La polarización famosa quiere que enterremos la sabia prescripción de Camba: no tomarnos las cosas ni completamente en serio ni completamente en broma. Ya sabemos que Donald John tiene el maletín nuclear, una irresistible inclinación hacia los matones del patio global y una opinión manifiestamente mejorable de los mexicanos en particular y de las mujeres en general. Pero también sabemos que él es el primero que no respeta sus promesas, que propende a la exhibición antes que a la ejecución y que ha hecho de la hipérbole una habitación propia. Literalmente una torre dorada. En serio: no es serio tomarse en serio a alguien que vive en un sitio así.
Los aterrados, además de insultar a los votantes de la única democracia que no ha conocido interrupciones desde su nacimiento, deploran el control total del partido, el dominio republicano de las dos cámaras y la mayoría conservadora en el Tribunal Supremo. Los entusiastas, por su alborotada parte, olvidan los contrapesos territoriales del Estado federal, la saludable infidelidad orgánica de congresistas y senadores y los precedentes de independencia que acreditan allí los jueces, empezando por la unánime negativa a impugnar el triunfo de Joe Biden. Serán cuatro años interesantes, no cabe negarlo. Pero serán cuatro años.
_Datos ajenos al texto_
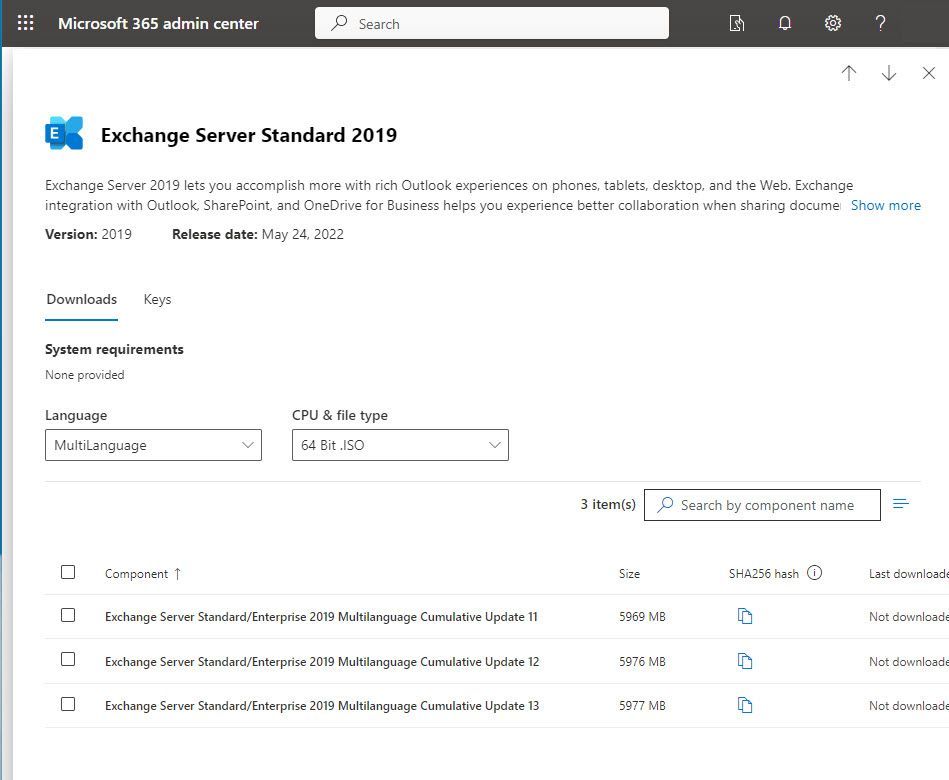This screenshot has height=780, width=949.
Task: Click the SHA256 hash info icon
Action: tap(814, 573)
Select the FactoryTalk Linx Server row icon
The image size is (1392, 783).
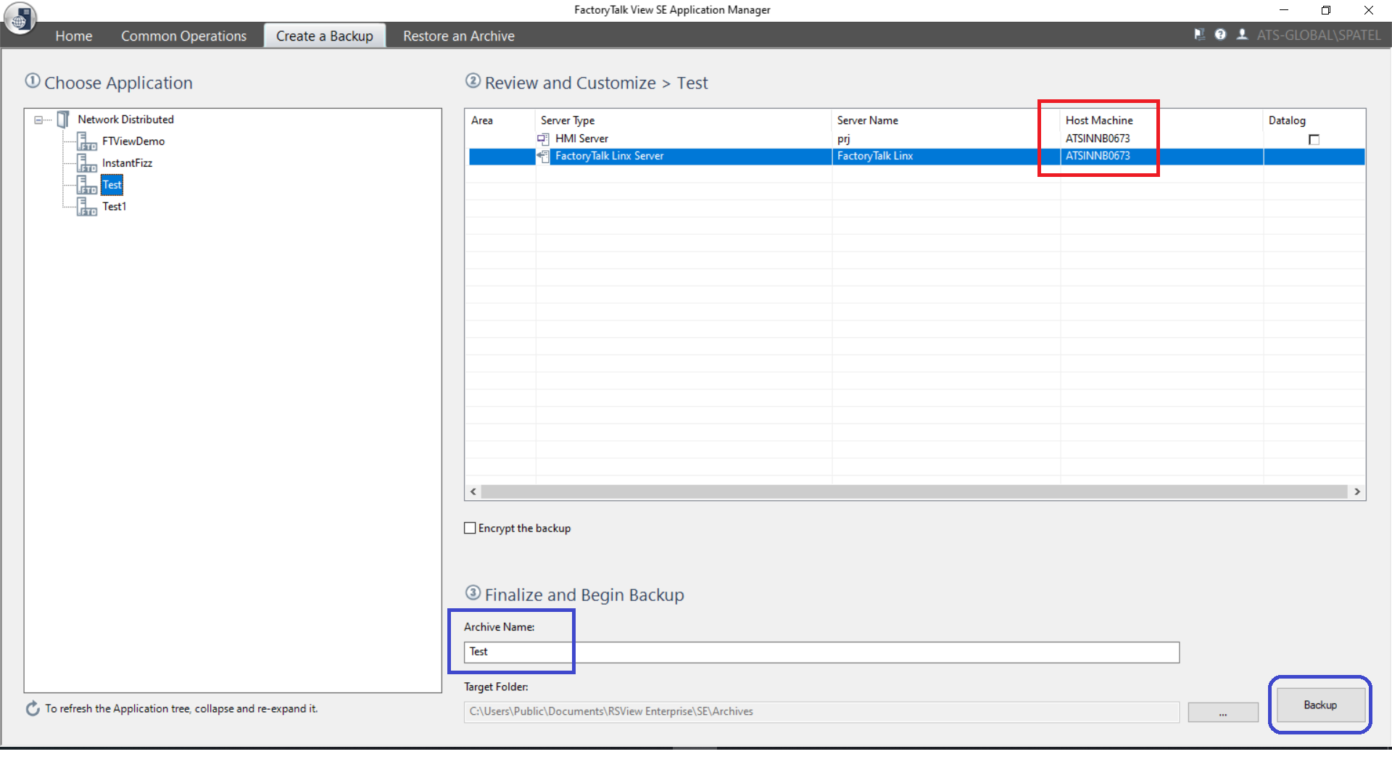pyautogui.click(x=544, y=156)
Sospecho que mi aproximación desenfadada al retorno del trumpismo irrita por igual a trumpistas y antitrumpistas. Ya siente uno cómo le cogen de la pechera unos y otros por no hincar el menisco ante el genio epocal o por no temerlo como debiera un demócrata consciente. Yo soy el primer sorprendido de la íntima indiferencia con que mi sensibilidad ha acogido la vuelta de Donald John a la Casa Blanca. Quizá la di por hecha tras la foto icónica del atentado, seguramente el único momento de su vida en que Trump se comportó como un hombre. O quizá es que el final del recuento me pilló en Valencia, con el cupo muy cubierto del espanto. La cantidad e intensidad de información que podemos captar a través de nuestros sentidos son limitadas, y las imágenes, sonidos y olores que ofrecen esas calles no dejan espacio cognitivo para nada más.
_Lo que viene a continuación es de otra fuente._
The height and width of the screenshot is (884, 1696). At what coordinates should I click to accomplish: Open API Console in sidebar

Los analistas de izquierdas menos idiotizados por la histeria woke (es decir, los que continúan siendo laicos) se afanan en explicar el trumpismo como la consecuencia inexorable de la depauperación de las clases medias. En mi modesta opinión la cuestión es menos racional: hace tiempo que la política es otra rama de la literatura fantástica, como la teología según Borges. Donald John, como buen niño grande, conoce íntimamente las dos emociones que movilizan a las masas: el miedo y la esperanza. Su personaje ha logrado fundirlas en un único envoltorio chillón que captura la imaginación aspiracional del votante/usuario mejor que sus rivales. Su cuento resulta más convincente, y ofrece tantas variantes narrativas particulares (contradictorias si tratamos de ensamblarlas todas) que permiten a cada cual quedarse con la que mejor acaricia su asustado corazón. Para unos es un paladín cristiano, para otros un businessman de éxito, o un cowboy fordiano, o un vengador de célibes involuntarios.
Pero me temo que ni la globalización es reversible ni los ideales humanos de libertad e igualdad admiten sucedáneos duraderos. Dejemos que el nene termine su función y ya recogeremos luego el cuarto.